La vida en el distrito 4 no era un paraíso, al contrario. Podía notarse en su piel morena, pecas por el sol por todo su rostro, y los prominentes músculos en su torso, lo cual hacía ver a Carlos como un veinteañero cuando aún no llegaba a los diecisiete. Pero no era de algo que él se atrevería a quejarse, después de todo, no era difícil ver que siempre podrían estar peor, tal como los últimos rincones olvidados de Panem, o muertos como el distrito 13.

Al llegar a casa, que más bien era el casco de un barco lo suficientemente dañado para navegar y que su abuelo había movido a un lugar seco, pudo ver a su hermana mayor, Blanca, trenzando el cabello de Ana, de 14 años. Este era el primer año que el nombre de Blanca no participaría, puesto que había cumplido los 18, sin embargo, lejos de un ambiente optimista, todos estaban conscientes de que aún uno de ellos podía no volver a su hogar esa noche.

La cosecha era aquella selección donde aquel hombre malencarado y con actitud de diva que venía cada año desde el capitolio sacaba de dos peceras el nombre de dos pobres chicos que irían a los a veces infames, a veces aclamados Juegos del Hambre. La pregunta era si este año los elegidos serían dos poderosos tritones, o dos nada afortunados camarones que serían arrastrados por la corriente. Últimamente todos eran camarones.

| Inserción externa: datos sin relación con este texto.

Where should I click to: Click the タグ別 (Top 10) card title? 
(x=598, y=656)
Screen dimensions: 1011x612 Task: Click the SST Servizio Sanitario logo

El último gran tritón, el vencedor Charles Leclerc se situaba a la derecha en el estrado, con su perfil de dios encarnado que irritaba a Carlos. Leclerc había sido el ganador de los 62° juegos del hambre hace 2 años, y ahora se pavoneaba como el mentor de aquellos que irían a la competencia. Claro que siempre regresaba solo, lo cual molestaba al chico todavía más, aunque no habían sido mal recibidos los regalos que todo el pueblo recibió cuando triunfó, habían comido bien por meses, e incluso obtenido una medicina que le había salvado la vida a Blanca.

Sin embargo, no podía comprenderlo. Aún cuando era una locura, Leclerc era el único que de todo el distrito se había preparado para los juegos. Su nombre no había sido elegido y aún así, se había propuesto para ir como carne de cañón por voluntad propia, tanto que comenzaron a nombrarle "Il predestinato" y a apostar cantidades ridículas para apoyarle en la arena. Incluso su madre había vendido su anillo de bodas para otorgarle algo. Lo habían recuperado, pero ese no era el punto.

Se puso aquella camisa azul, lo suficientemente holgada para no morirse de calor y un pantalón de manta que había hecho su madre con un costal de azúcar, asi como los últimos zapatos buenos que le quedaban, cuando un nada educado golpe en la puerta les sobresaltó. Si no estaban pronto en la plaza, los molerían a latigazos.

Eran una familia pobre, y él lo sabía. Pero su padre nunca había permitido que pidieran comida a cambio de entrar más veces en el sorteo, a pesar de que muchas veces él y Blanca lo habían intentado. Así que su nombre solo entraba una vez.

No esperaron a que dieran el segundo golpe, pronto siguieron a la multitud rumbo a la plaza donde Carlos siguió a la fila de los chicos sin voltear atrás. La cara de su madre era algo que había aprendido a no mirar desde la primera vez que Blanca entró en el sorteo.

El discurso era tan detestable como cada año, igual que el video planeado para mostrar a los distritos como un mar de salvajes, lo cual contrastaba grandemente con la tensión que se podía palpar en el aire. No estaba bien. Nada de esto estaba bien, lo odiaba, tanto como odiaba a el estúpido Charles Leclerc, que representaba todo lo que estaba mal. Era un presumido, un títere, lo peor que había salido de Panem entero. Conectó su mirada con la de él, sintiendo aquella chispa de ira pura sin escuchar nada de lo que se decía en el estrado, cuando algo sonó familiar para él, demasiado familiar mientras Charles soltaba una sonrisa.

Conocía cada sílaba de lo que el hombre del capitolio decía.

Carlos Sainz, su nombre. Y había sido elegido como tributo para los 65 Juegos del Hambre.